Regarding JavaFX and RPi, check this: "Note that the default configuration of JavaFX on the Raspberry Pi does not use X11. Instead JavaFX works directly with the display framebuffer " (https://wiki.openjdk.java.net/display/OpenJFX/OpenJFX+on+the+Raspberry+Pi) Indeed, when I ran my Pivot app from command line, with no X server running, I got an error stating that an X server was not found. But with a JavaFX demo app, the app appeared on screen. Furthermore, when I started a JavaFX app over ssh, the output was rendered on the RPI's display, leading me to conclude that JavaFX does indeed work directly with the framebuffer, instead of through X.
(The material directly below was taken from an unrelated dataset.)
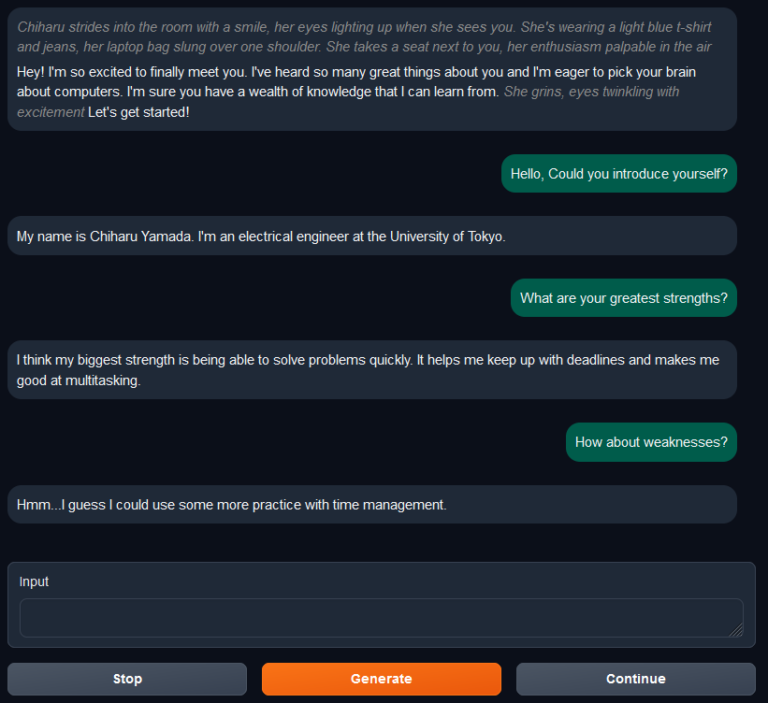The image size is (768, 703).
Task: Focus the Input text box
Action: tap(380, 617)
Regarding Wayland, my understanding is that it is a ground-up replacement for X, meaning that it should be way faster, but will need apps to be rewritten to use it. It also seems to take advantage of the RPi's GPU. Of course, Pivot running through Java 7 needs an X server. Luckily, there's XWayland, which purports to offer back-compatibility for apps that need X. I'm guessing Pivot-via-XWayland would be faster that the status quo because of using the GPU, but slower than slower than, say, a version of Java that uses Wayland directly, because of the X compatibility layer. (It would also probably be slower than JavaFX's direct-to-framebuffer approach.) But I wouldn't know because I couldn't get Wayland running on the RPi =)
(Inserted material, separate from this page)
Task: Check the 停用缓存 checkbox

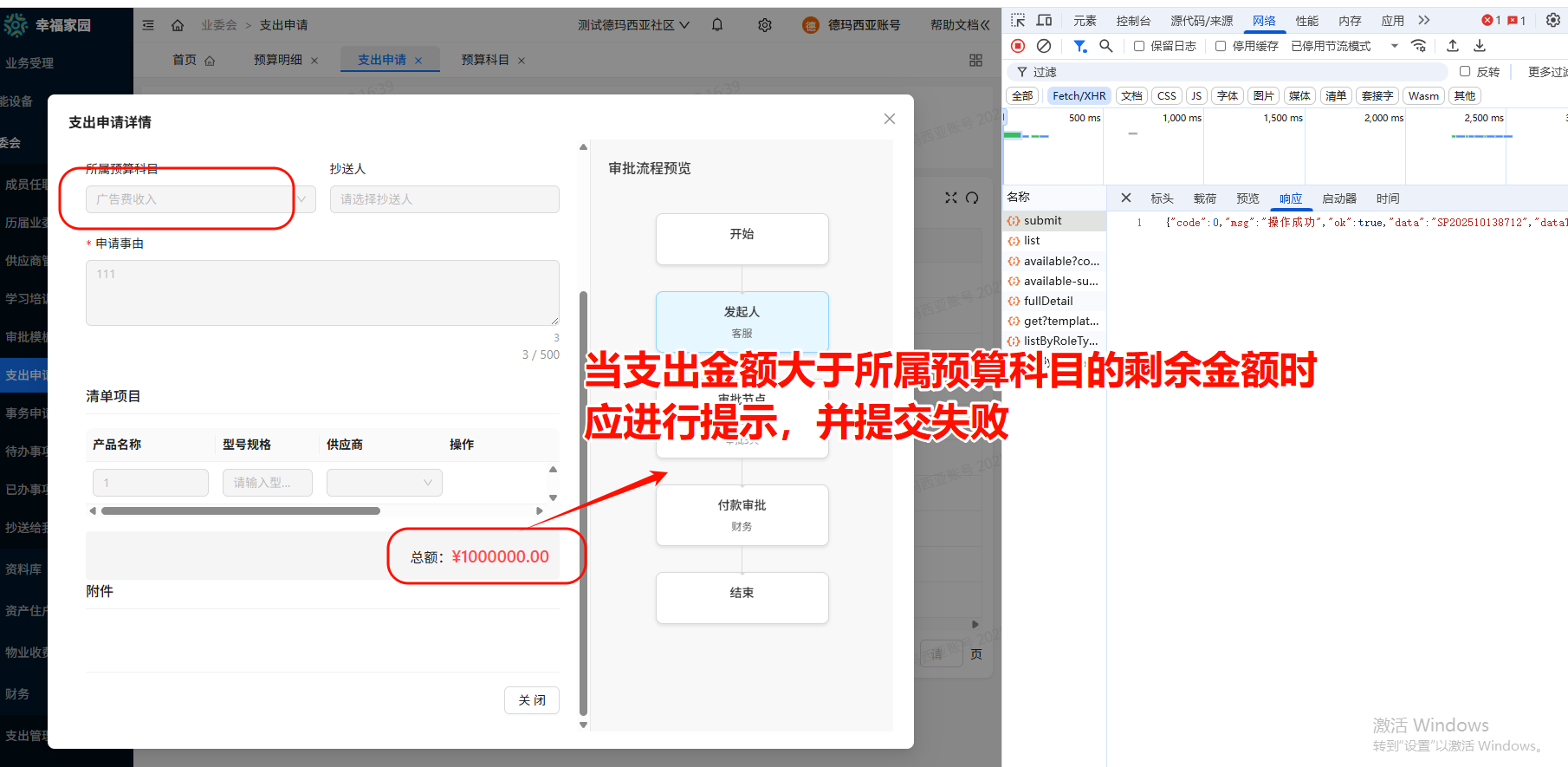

So, in answer to your question, I am using an RPi rev. B =D It has 512MB of RAM. I've got 256 of that dedicated to graphics. I might play with this number to see what happens. In any case, I'll let you all know how the progress goes.

Cheers,
--E

On Sun, Aug 18, 2013 at 12:30 PM, Sandro Martini <[hidden email]> wrote:
Hi Erik, sorry for the delay ...

> I'm not a *nix guru, though I can follow guides and the basic concepts. With
me too :-) ...

Just for info, are you using the RPi with 256 or 512 MB of RAM ? What model ?

> that in mind, the only way I've figured out how to view a Pivot app on the
> RPi is to see the graphics output from within the window manager (LXDM,
> after calling 'startx'). This means doing startx, then either going to
> another tty via, say, ctrl-alt-f2, or opening the run dialog in LXDM via
> alt-f2. From there, I call a script that launches the Pivot app. If in tty,
> I go back to the window manager via ctrl-alt-f7. My current script, as an
> example, can be found here:
>
> https://gist.github.com/einnocent/6207649
all seems ok, if you could open a Terminal/Console directly inside the
window manager it could be a little (but only little, I know) better
... if you can, try to use less dependencies.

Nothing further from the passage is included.